» Source:
***

William Morris Stewart requested permission from his father to work at a neighboring
Ohio farm until haying time. “Why certainly, you can go and stay as long as you have a
mind, and you need not come back any more unless you wish to."
come back any more unless you wish to.” His mother Miranda overheard the conversation
and begged her husband to take it back. William, barely a teenager, packed his meager
belongings and left his family in 1839. He journeyed many places during his lifetime
supporting himself by sweat, determination and genius. Father and son battled because
William desired more schooling than the school year of three months offered in
Mesopotamia, Ohio. William saved the money from his farm work and moved to nearby
Farmington to attend an academy. The schoolwork did not challenge him as much as his
lack of social skills. The hulk of a boy did not fit the furniture. His popularity exploded
when other students discovered his math ability. Before long he taught the younger
children and tutored his peers. A year later William paid for his sister Mary to
attend the academy, too. He supported both of them by working for a local farmer.
In four years William left Ohio permanently to attend a large high school in Lyons,
New York that prepared students for university education. Stewart’s name appears with
over five hundred other students on the 1845 student roster. Stewart was the only scholar
from Ohio. Stewart studied hard and continued his education at Yale, where his
preparatory education at the Farmington Academy and the Lyons Union School served
him well. Once again he excelled in mathematics; he even proved a Yale textbook
had a mathematical error in it. He attended Yale for a a year and a half.
The California Gold Rush was more compelling to him than his schoolwork. Judge
Sherwood, a supporter from Lyons, offered him transportation money to make the trip.

***

» Records shown:
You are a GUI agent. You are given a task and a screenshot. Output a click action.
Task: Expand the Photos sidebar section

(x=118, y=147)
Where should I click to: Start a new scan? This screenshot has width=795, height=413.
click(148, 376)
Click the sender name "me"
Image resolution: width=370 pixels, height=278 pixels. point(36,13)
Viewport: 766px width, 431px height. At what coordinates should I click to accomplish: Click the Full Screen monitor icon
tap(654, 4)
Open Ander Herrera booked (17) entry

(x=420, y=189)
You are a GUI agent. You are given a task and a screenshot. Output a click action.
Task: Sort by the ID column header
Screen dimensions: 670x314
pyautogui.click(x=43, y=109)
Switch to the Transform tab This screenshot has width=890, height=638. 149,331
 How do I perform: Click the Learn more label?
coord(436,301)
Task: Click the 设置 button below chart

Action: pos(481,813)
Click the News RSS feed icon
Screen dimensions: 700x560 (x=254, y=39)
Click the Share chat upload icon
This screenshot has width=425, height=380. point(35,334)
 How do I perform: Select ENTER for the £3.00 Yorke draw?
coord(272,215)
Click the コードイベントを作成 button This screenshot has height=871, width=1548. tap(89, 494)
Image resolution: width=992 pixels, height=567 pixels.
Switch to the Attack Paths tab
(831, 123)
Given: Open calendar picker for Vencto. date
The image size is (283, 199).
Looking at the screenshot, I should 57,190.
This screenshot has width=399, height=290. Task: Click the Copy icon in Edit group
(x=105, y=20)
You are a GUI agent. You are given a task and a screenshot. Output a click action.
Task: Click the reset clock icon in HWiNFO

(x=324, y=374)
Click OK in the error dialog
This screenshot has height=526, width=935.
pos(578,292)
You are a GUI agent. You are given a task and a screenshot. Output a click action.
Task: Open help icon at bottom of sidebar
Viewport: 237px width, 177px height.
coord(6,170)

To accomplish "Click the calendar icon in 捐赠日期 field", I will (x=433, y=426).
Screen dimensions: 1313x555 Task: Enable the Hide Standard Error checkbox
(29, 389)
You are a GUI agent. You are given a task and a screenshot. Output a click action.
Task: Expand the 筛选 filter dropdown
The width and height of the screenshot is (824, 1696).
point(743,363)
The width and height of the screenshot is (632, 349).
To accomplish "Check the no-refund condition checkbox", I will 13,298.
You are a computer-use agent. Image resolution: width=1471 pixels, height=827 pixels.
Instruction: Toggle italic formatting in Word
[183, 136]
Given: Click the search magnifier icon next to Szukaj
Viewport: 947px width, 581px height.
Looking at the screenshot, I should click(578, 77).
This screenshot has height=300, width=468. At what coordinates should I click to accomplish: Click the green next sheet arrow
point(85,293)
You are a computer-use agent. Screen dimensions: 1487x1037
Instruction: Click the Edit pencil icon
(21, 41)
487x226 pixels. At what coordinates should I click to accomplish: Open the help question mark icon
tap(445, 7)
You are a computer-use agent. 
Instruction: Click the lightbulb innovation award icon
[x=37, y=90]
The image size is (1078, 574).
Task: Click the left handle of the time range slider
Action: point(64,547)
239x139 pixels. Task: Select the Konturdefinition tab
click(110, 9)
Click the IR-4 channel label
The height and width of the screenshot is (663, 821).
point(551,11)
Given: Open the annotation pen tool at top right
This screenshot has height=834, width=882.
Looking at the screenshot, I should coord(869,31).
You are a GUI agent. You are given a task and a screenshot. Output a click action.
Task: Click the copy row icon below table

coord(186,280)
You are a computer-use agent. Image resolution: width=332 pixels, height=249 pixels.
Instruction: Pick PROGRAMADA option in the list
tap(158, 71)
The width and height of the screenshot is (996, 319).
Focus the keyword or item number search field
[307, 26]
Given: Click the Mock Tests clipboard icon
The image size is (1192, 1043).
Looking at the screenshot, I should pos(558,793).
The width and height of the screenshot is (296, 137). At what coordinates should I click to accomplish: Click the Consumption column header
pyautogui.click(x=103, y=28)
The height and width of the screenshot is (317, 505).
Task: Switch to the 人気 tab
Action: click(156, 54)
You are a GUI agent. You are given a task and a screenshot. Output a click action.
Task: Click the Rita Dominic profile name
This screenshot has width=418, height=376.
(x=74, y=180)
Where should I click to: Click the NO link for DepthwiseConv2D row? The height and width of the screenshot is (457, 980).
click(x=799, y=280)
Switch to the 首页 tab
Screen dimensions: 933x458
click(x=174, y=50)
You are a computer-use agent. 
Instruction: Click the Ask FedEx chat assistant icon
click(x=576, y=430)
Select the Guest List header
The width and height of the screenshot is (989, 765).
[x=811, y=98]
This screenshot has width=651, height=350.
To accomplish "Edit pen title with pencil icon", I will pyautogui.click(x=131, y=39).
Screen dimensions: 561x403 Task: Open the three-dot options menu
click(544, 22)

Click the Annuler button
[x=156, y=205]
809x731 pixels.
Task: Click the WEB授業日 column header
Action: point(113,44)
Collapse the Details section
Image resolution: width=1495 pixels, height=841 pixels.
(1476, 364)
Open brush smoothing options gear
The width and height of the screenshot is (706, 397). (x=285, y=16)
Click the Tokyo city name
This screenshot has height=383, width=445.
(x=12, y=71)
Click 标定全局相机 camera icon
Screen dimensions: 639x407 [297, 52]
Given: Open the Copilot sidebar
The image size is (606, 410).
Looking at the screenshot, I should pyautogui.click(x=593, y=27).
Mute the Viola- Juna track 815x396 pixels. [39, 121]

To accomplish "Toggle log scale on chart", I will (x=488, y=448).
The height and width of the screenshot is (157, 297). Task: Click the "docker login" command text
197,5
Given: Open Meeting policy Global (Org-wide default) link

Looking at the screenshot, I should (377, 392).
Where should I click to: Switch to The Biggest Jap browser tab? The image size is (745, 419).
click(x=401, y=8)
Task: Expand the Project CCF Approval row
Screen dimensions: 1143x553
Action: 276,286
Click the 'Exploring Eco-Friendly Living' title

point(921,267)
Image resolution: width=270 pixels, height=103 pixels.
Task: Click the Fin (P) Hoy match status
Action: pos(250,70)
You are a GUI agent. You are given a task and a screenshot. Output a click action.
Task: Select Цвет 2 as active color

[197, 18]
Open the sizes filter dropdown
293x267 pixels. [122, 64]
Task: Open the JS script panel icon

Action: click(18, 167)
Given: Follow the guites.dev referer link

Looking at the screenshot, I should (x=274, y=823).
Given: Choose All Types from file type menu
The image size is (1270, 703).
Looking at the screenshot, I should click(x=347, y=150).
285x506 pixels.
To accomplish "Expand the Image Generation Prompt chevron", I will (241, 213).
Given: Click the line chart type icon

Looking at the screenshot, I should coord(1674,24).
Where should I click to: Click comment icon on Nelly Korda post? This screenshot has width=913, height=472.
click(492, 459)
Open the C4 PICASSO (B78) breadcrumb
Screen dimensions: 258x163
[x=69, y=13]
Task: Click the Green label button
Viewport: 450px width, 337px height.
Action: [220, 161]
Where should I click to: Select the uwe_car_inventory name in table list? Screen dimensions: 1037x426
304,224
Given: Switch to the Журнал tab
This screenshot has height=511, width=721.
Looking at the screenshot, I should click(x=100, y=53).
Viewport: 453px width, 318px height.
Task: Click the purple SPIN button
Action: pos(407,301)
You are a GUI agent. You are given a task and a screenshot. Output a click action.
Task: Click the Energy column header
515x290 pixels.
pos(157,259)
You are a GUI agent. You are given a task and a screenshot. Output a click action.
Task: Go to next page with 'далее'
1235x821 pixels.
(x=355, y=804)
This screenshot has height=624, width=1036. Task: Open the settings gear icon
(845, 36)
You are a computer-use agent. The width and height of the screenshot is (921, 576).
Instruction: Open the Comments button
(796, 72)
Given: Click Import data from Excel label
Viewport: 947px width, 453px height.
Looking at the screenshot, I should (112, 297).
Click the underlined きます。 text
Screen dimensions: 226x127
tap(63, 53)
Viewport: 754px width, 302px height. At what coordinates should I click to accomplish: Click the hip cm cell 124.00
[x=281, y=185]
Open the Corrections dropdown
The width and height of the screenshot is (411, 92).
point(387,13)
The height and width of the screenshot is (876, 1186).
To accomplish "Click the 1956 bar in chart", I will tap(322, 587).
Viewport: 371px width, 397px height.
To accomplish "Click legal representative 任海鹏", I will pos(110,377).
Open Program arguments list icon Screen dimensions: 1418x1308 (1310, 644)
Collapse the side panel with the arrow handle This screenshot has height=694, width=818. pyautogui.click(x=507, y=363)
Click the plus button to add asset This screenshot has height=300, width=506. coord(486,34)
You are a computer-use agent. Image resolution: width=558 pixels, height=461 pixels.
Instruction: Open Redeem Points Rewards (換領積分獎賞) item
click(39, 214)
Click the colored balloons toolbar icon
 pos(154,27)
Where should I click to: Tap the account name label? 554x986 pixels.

***

» Instruction 1:
Reproduce the entire passage about William Morris Stewart word for word.
» Instruction 2:
Pull out each line of the records that contains the word "column".

» Correct answer 1:
William Morris Stewart requested permission from his father to work at a neighboring
Ohio farm until haying time. “Why certainly, you can go and stay as long as you have a
mind, and you need not come back any more unless you wish to."
come back any more unless you wish to.” His mother Miranda overheard the conversation
and begged her husband to take it back. William, barely a teenager, packed his meager
belongings and left his family in 1839. He journeyed many places during his lifetime
supporting himself by sweat, determination and genius. Father and son battled because
William desired more schooling than the school year of three months offered in
Mesopotamia, Ohio. William saved the money from his farm work and moved to nearby
Farmington to attend an academy. The schoolwork did not challenge him as much as his
lack of social skills. The hulk of a boy did not fit the furniture. His popularity exploded
when other students discovered his math ability. Before long he taught the younger
children and tutored his peers. A year later William paid for his sister Mary to
attend the academy, too. He supported both of them by working for a local farmer.
In four years William left Ohio permanently to attend a large high school in Lyons,
New York that prepared students for university education. Stewart’s name appears with
over five hundred other students on the 1845 student roster. Stewart was the only scholar
from Ohio. Stewart studied hard and continued his education at Yale, where his
preparatory education at the Farmington Academy and the Lyons Union School served
him well. Once again he excelled in mathematics; he even proved a Yale textbook
had a mathematical error in it. He attended Yale for a a year and a half.
The California Gold Rush was more compelling to him than his schoolwork. Judge
Sherwood, a supporter from Lyons, offered him transportation money to make the trip.

» Correct answer 2:
Task: Sort by the ID column header
The width and height of the screenshot is (296, 137). At what coordinates should I click to accomplish: Click the Consumption column header
Task: Click the WEB授業日 column header
Task: Click the Energy column header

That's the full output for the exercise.